What I am showing you is a Belite research project: a fully cantilevered, strutless wing design, built using a 24 pound carry through carbon fiber spar (a fully custom, 4 inch diameter monster carbon fiber tube, with about
6 or 7 layers of carbon fiber), along with a combination of 6061T6 aluminum spar reinforcements and some titanium spar carry through reinforcements, just for grins. The wing is designed to take a test load of greater than 4Gs in either positive or negative G's.
The wing design is destined to be shown off in a future Belite FAR Part 103 Ultralight Aircraft.
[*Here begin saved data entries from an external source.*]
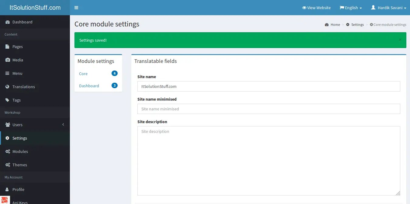Open the English language dropdown
This screenshot has width=410, height=204.
tap(351, 8)
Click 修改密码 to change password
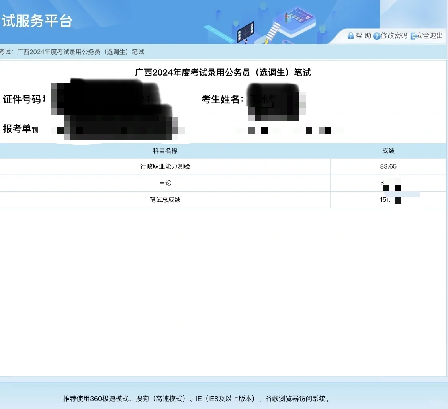The width and height of the screenshot is (448, 409). click(394, 35)
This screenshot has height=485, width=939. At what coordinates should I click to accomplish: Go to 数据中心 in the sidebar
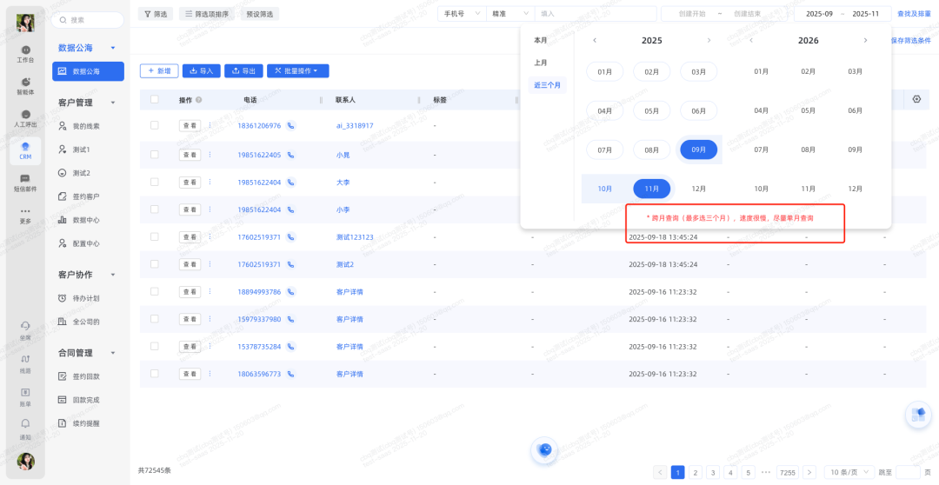tap(85, 220)
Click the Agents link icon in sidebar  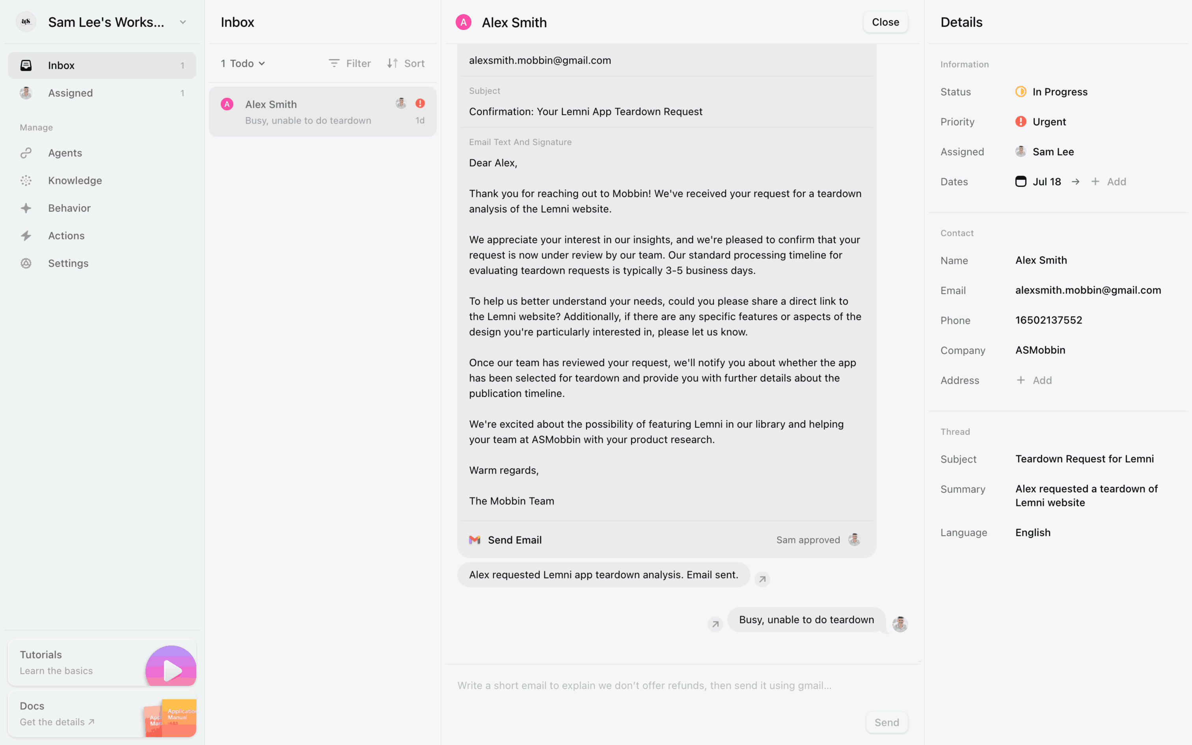pyautogui.click(x=26, y=153)
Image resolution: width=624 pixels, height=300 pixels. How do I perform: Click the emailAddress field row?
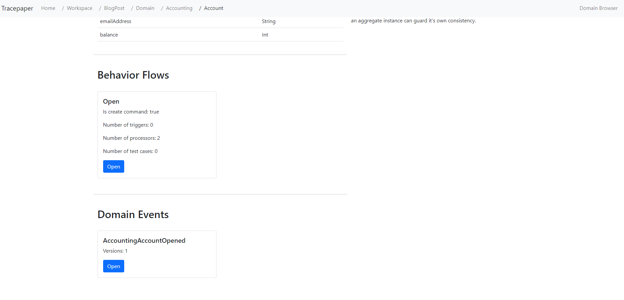[220, 21]
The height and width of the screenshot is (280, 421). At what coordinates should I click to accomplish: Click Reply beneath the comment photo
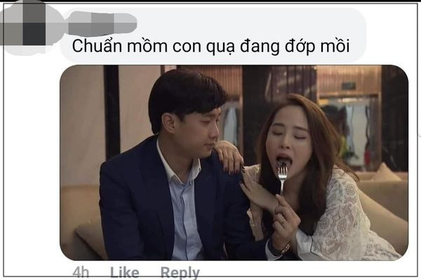pos(180,273)
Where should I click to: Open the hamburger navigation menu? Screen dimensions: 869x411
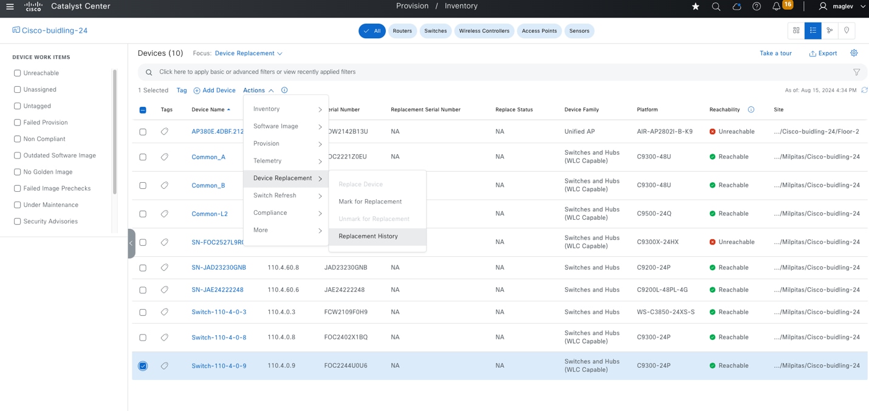click(10, 7)
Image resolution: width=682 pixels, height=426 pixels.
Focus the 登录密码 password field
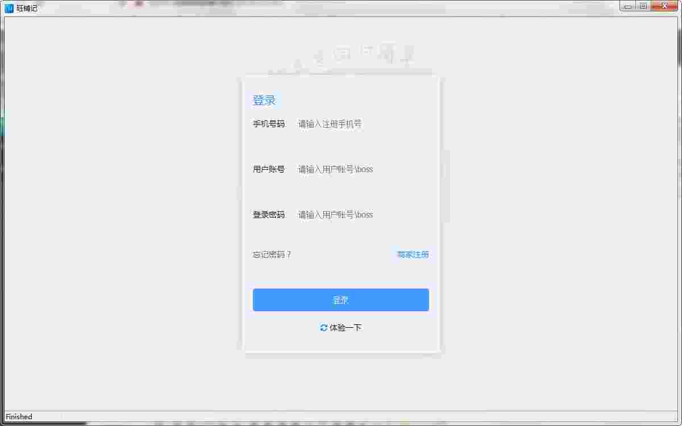tap(352, 215)
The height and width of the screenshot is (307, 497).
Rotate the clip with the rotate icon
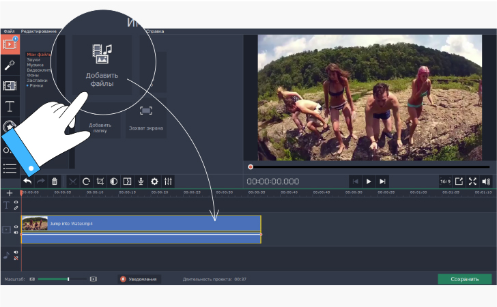click(x=86, y=181)
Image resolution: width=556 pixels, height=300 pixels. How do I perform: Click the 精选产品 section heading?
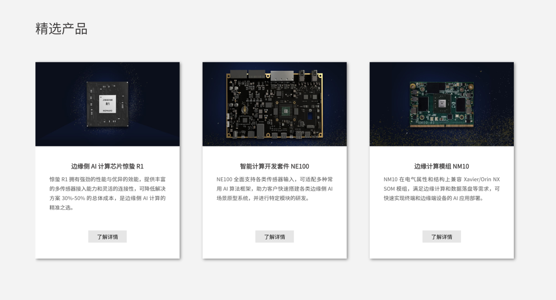(x=61, y=29)
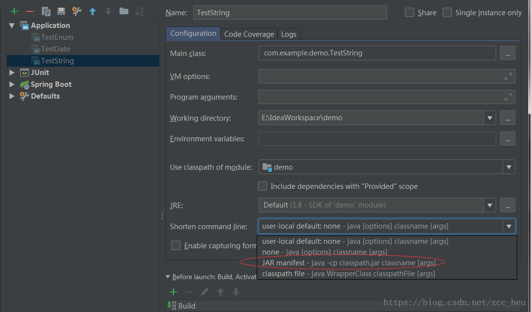
Task: Add a Before launch task with plus icon
Action: click(x=173, y=292)
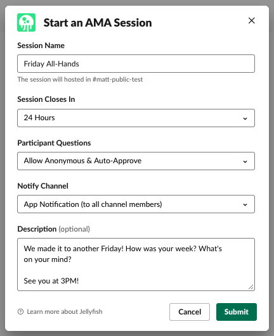Click the chevron in Session Closes In box
The width and height of the screenshot is (274, 336).
tap(245, 118)
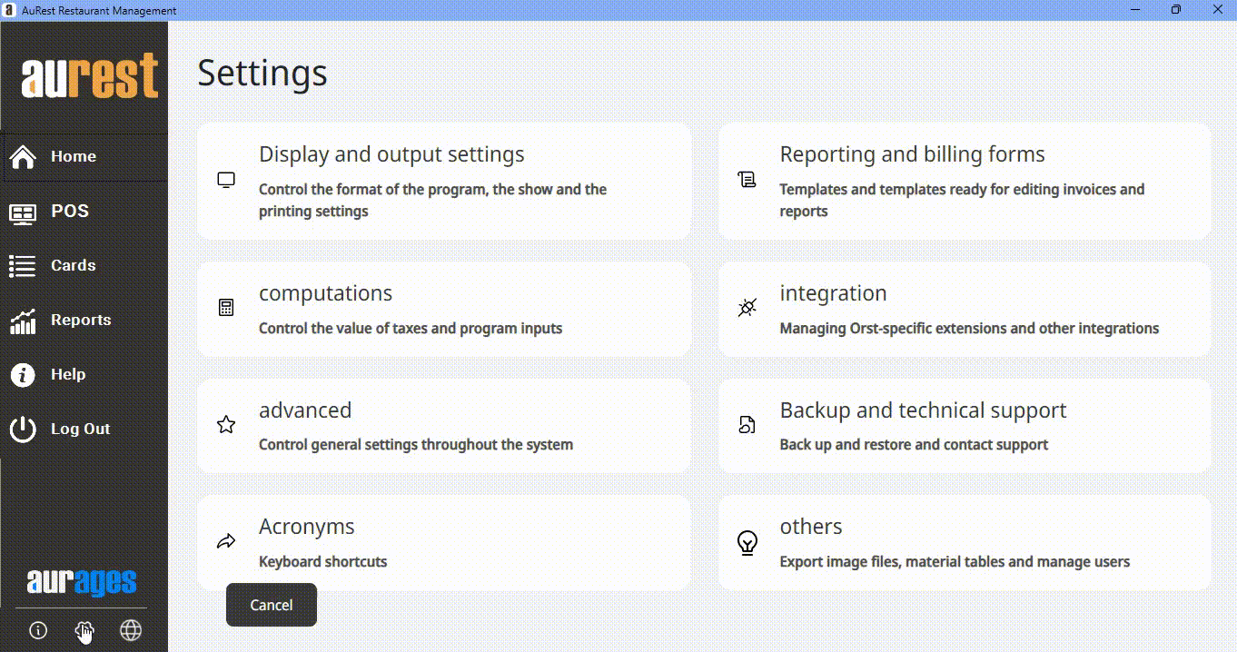The width and height of the screenshot is (1237, 652).
Task: Click the Backup and technical support file icon
Action: 747,424
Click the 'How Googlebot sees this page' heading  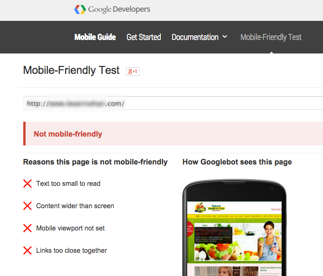tap(237, 162)
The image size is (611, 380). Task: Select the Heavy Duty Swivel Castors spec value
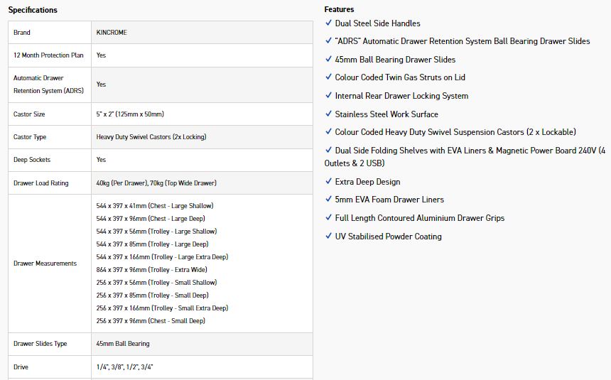click(151, 137)
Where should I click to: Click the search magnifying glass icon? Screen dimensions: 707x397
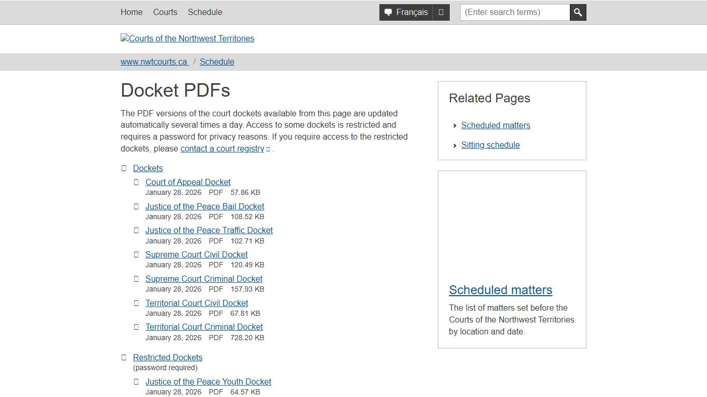[578, 12]
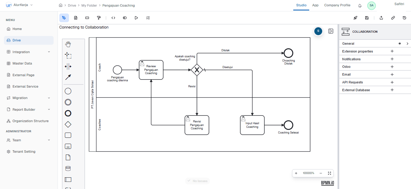Click the 10000% zoom level control
This screenshot has height=189, width=411.
pos(308,173)
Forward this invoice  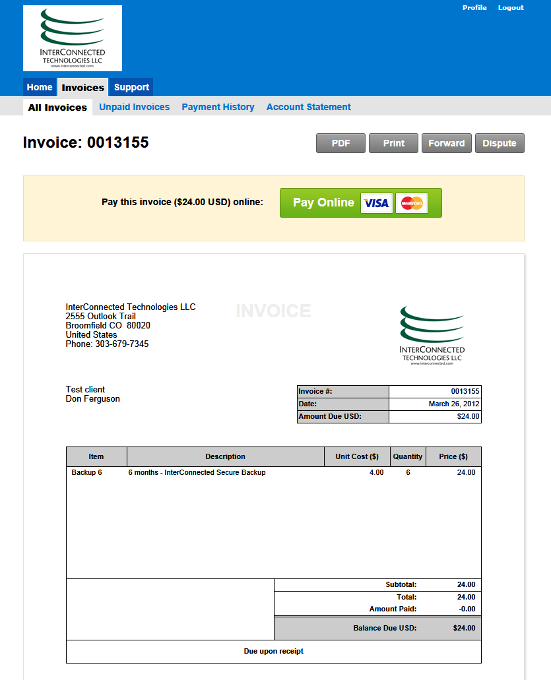(447, 143)
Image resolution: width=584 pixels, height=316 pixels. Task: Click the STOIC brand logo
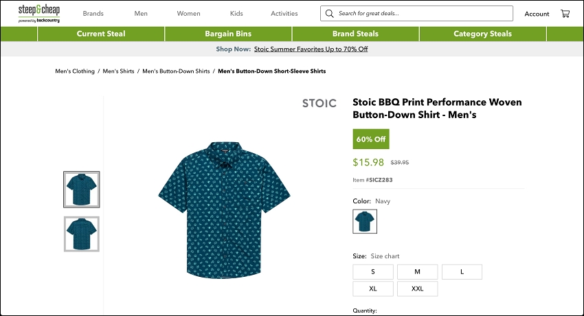[319, 103]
A picture is worth a thousand words, so we loaded the wing with over 2200 pounds of sand and iron weights, in a negative G configuration, and took some pictures. This shows the strength of the wing, and also the strength of the fuselage. The fuselage was modified from our standard design to handle the spar carry-throughs, and also to handle the greater than 4G negative crush load. (Positive G's are a lot easier for the fuselage to take.)
Can you do this with your old fashioned ultralight wing? I think not. Enjoy looking at the pictures.
Adding weight, about 210 pounds per rib:
Fully loaded wing, around 2300 pounds (including intrinsic weight of wing):
Photograph showing air space between wing and safety support.
View from other side of shop:
View of center, showing massive carbon fiber carry through spar. Some of the fuselage modifications to support cantilever wing load are also visible on the front carry through spar.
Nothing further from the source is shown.